Obstetric haemorrhage (bleeding during pregnancy, labour or the postpartum period) and pregnancy-related sepsis (the body’s often deadly inflammatory response to infection) caused by miscarriages or post-birth complications, also contributed to women dying during pregnancy or giving birth, says one of the SAMJ study authors, Richard Pattinson.
But maternal deaths caused by bleeding also started to decline between 2015 and 2016, after health workers were trained in the management of obstetric emergencies.
The health department hopes to reduce maternal mortality further by increasing the number of antenatal visits provided for pregnant women from five to eight, in accordance with new WHO guidelines.
But there’s still a long way to go. South Africa would need to almost halve its 2016 maternal mortality ratios — from 134 deaths per 100 000 live births to 70 — by 2030 if it is to achieve the United Nations’ global maternal mortality sustainable development goal for maternal health.
Sustainable Development Goals (SDGs) are targets that signatory countries, including South Africa, started to implement in 2016 in an effort to end poverty.
South Africa failed to achieve its Millennium Development Goal (MDG) for maternal health — MDGs are the set of goals that preceded the SDGs in 2015.
Research shows that bleeding during pregnancy, labour or after childbirth is one of the leading causes of maternal deaths in South Africa. (Paul Botes)
One of the challenges the country is faced with is that it has a high number of children between 10 and 14 and adolescents between 15 and 19 giving birth, the SAMJ study authors explain. Research has shown that, because children and teenagers’ bodies are not yet fully developed, they are more likely to experience birth-related complications.

_TASK TO COMPLETE_.
According to the maternal health extract, what maternal mortality ratio would South Africa need to reach by 2030 to achieve the United Nations' sustainable development goal for maternal health?

_MATERIAL SUPPLIED_.
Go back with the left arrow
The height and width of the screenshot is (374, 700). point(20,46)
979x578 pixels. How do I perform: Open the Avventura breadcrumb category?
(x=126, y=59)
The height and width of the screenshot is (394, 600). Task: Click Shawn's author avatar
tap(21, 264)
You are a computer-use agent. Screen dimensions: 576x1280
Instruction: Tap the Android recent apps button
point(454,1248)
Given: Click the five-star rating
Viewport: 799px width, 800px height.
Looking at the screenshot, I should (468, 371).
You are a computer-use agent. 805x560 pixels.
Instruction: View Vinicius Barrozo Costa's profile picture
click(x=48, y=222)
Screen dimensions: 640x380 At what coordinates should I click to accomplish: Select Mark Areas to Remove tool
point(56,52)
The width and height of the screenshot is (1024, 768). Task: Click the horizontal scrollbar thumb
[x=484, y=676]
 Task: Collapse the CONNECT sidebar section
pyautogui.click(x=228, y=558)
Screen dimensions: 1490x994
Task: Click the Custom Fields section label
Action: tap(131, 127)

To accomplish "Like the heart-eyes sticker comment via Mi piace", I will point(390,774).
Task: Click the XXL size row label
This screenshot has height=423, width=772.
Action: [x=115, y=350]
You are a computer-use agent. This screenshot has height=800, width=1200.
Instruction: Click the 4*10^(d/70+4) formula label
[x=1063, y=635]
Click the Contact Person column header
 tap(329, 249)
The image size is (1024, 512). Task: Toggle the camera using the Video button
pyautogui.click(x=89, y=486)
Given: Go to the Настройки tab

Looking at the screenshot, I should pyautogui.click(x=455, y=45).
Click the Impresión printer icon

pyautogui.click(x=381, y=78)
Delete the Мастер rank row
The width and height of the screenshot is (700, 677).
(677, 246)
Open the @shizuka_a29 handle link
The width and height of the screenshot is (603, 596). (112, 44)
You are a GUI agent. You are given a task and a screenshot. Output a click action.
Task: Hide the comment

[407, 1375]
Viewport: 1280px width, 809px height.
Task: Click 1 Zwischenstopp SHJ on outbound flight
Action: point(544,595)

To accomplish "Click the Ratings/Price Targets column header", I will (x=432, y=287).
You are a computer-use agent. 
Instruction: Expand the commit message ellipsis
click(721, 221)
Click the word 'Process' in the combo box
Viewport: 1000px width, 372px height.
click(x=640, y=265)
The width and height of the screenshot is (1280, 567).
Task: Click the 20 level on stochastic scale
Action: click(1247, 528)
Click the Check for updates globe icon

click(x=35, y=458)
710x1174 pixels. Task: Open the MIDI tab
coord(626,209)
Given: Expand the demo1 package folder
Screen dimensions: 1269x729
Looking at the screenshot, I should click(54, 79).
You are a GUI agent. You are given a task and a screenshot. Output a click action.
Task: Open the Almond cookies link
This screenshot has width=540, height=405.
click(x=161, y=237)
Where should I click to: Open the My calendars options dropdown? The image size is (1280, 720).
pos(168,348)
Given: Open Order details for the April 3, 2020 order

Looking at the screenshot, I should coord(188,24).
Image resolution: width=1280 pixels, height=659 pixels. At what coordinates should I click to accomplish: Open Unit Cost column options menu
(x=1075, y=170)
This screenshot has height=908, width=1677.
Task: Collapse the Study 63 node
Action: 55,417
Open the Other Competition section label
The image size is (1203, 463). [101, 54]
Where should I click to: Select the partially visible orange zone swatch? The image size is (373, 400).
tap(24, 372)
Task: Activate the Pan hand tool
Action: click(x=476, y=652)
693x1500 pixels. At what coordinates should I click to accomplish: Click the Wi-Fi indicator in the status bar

_EXERCISE SOLUTION_.
70 deaths per 100 000 live births.